Nolan 想帮助他的朋友学习树递归！他们不太理解所有的递归调用以及它们是如何工作的，所以 Nolan 决定生成一个树来展示树递归中的递归调用。作为演示，他选择了 count_coins 问题，这是 hw03 中 count_change 问题的简化版本。以下是他对 count_coins 问题的实现。

def count_coins(total, denominations):
    """
    Given a positive integer `total`, and a list of denominations,
    a group of coins make change for `total` if the sum of them is `total` 
    and each coin is an element in `denominations`.
    The function `count_coins` returns the number of such groups. 
    """
    if total == 0:
        return 1
    if total < 0:
        return 0
    if len(denominations) == 0:
        return 0
    without_current = count_coins(total, denominations[1:])
    with_current = count_coins(total - denominations[0], denominations)
    return without_current + with_current

Implement count_coins_tree, which takes in a non-negative integer total and a list denominations, and returns a tree representing the recursive calls of count_coins.

Since the recursive tree is usually huge, Nolan decides to include only the recursive calls that eventually lead to a valid way of making change.

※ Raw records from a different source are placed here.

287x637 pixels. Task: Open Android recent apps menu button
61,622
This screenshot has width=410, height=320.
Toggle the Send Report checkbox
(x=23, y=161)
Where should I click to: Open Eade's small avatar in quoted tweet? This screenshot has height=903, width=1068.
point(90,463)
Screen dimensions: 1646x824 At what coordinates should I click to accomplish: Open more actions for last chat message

The leaves of tree count_coins_tree(15, [1, 5, 10, 25]) are listed below:

15 1-cent coins

10 1-cent, 1 5-cent coins

5 1-cent, 2 5-cent coins

5 1-cent, 1 10-cent coins

3 5-cent coins

1 5-cent, 1 10-cent coin

Note: The label of the tree should be a string.

实现 count_coins_tree，它接受一个非负整数 total 和一个列表 denominations，并返回一个树，表示 count_coins 的递归调用。

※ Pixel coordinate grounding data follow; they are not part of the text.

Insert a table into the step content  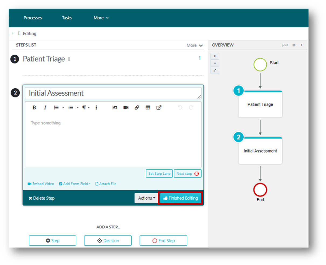pyautogui.click(x=148, y=107)
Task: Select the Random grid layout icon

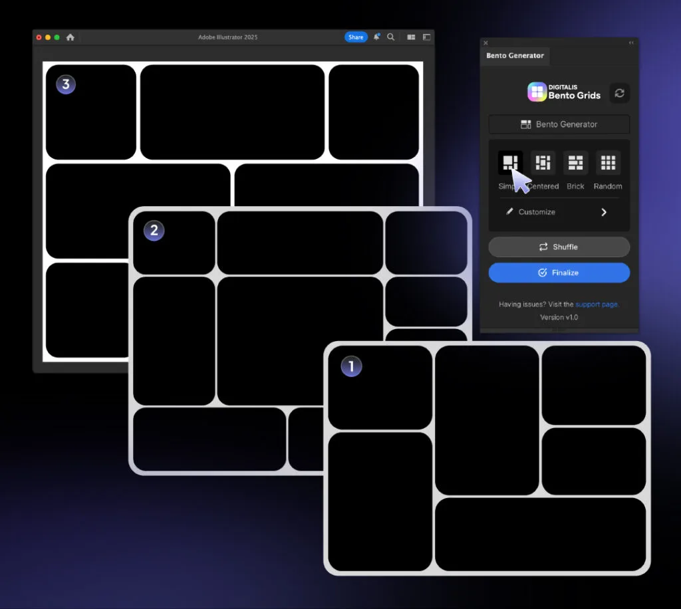Action: coord(608,163)
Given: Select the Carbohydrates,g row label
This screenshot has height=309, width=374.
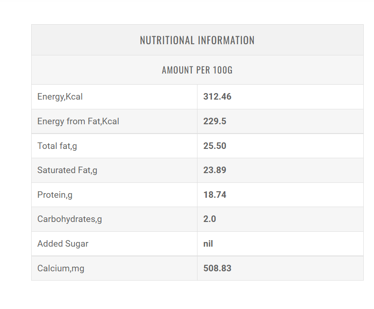Looking at the screenshot, I should point(70,219).
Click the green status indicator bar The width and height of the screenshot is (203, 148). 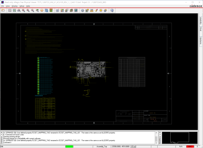pos(69,146)
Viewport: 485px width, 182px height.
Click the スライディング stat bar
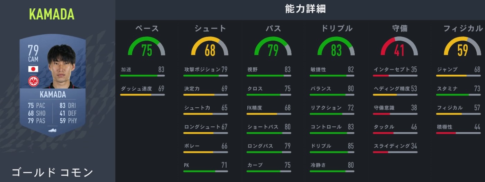[x=395, y=152]
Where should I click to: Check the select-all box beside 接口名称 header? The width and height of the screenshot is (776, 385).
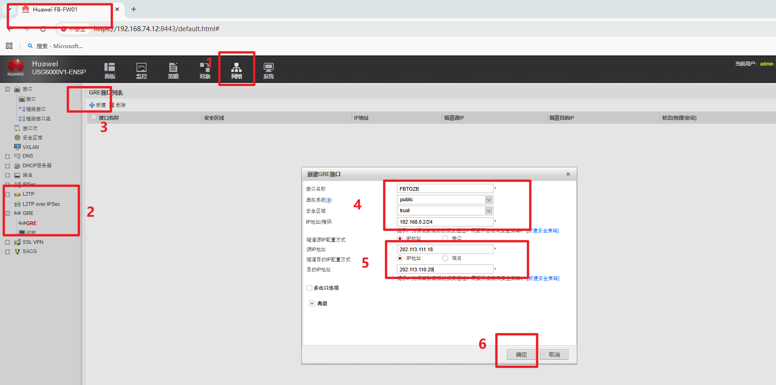click(x=94, y=117)
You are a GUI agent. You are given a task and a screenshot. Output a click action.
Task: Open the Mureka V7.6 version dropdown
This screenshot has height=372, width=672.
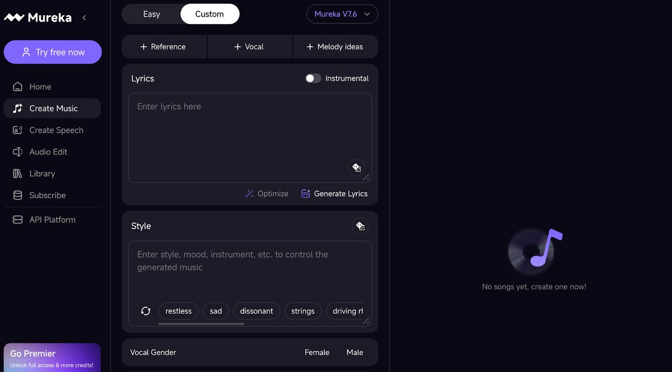tap(342, 14)
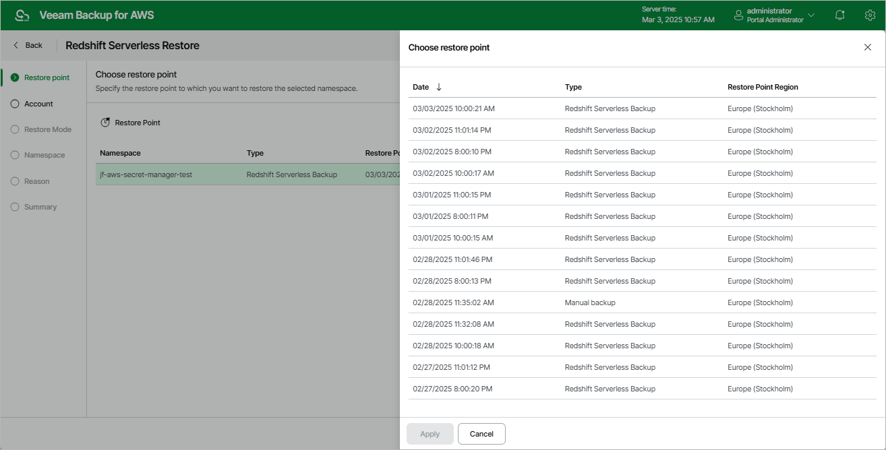Click the Veeam cloud logo icon
The width and height of the screenshot is (886, 450).
pos(22,15)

由于递归树通常很大，Nolan 决定只包含最终导致有效找零方式的递归调用。

树 count_coins_tree(15, [1, 5, 10, 25]) 的叶子如下：

15 个 1 美分硬币
10 个 1 美分、1 个 5 美分硬币
5 个 1 美分、2 个 5 美分硬币
5 个 1 美分、1 个 10 美分硬币
3 个 5 美分硬币
1 个 5 美分、1 个 10 美分硬币

注意：树的标签应该是一个字符串。

def count_coins_tree(total, denominations):
    """
    >>> count_coins_tree(1, []) # Return None since there is no way to make change with empty denominations
    >>> t = count_coins_tree(3, [1, 2]) 
    >>> print(t) # 2 ways to make change for 3 cents
    3, [1, 2]
      2, [1, 2]
        2, [2]
          1
        1, [1, 2]
          1
    >>> # 6 ways to make change for 15 cents
    >>> t = count_coins_tree(15, [1, 5, 10, 25]) 
    >>> print(t)
    15, [1, 5, 10, 25]
      15, [5, 10, 25]
        10, [5, 10, 25]
          10, [10, 25]
            1
          5, [5, 10, 25]
            1
      14, [1, 5, 10, 25]
        13, [1, 5, 10, 25]
          12, [1, 5, 10, 25]
            11, [1, 5, 10, 25]
              10, [1, 5, 10, 25]
                10, [5, 10, 25]
                  10, [10, 25]
                    1
                  5, [5, 10, 25]
                    1
                9, [1, 5, 10, 25]
                  8, [1, 5, 10, 25]
                    7, [1, 5, 10, 25]
                      6, [1, 5, 10, 25]
                        5, [1, 5, 10, 25]
                          5, [5, 10, 25]
                            1
                          4, [1, 5, 10, 25]
                            3, [1, 5, 10, 25]
                              2, [1, 5, 10, 25]
                                1, [1, 5, 10, 25]
                                  1
    """
    "*** YOUR CODE HERE ***"

Hints

Hint1: The implementation of count_coins_tree will follow a similar logic to count_coins defined above.

Hint2: Return None if it's no way to make change, but do not include None in the tree.

count_coins_tree 的实现将遵循上面定义的 count_coins 的类似逻辑。
如果没有找零方式，则返回 None，但不要在树中包含 None。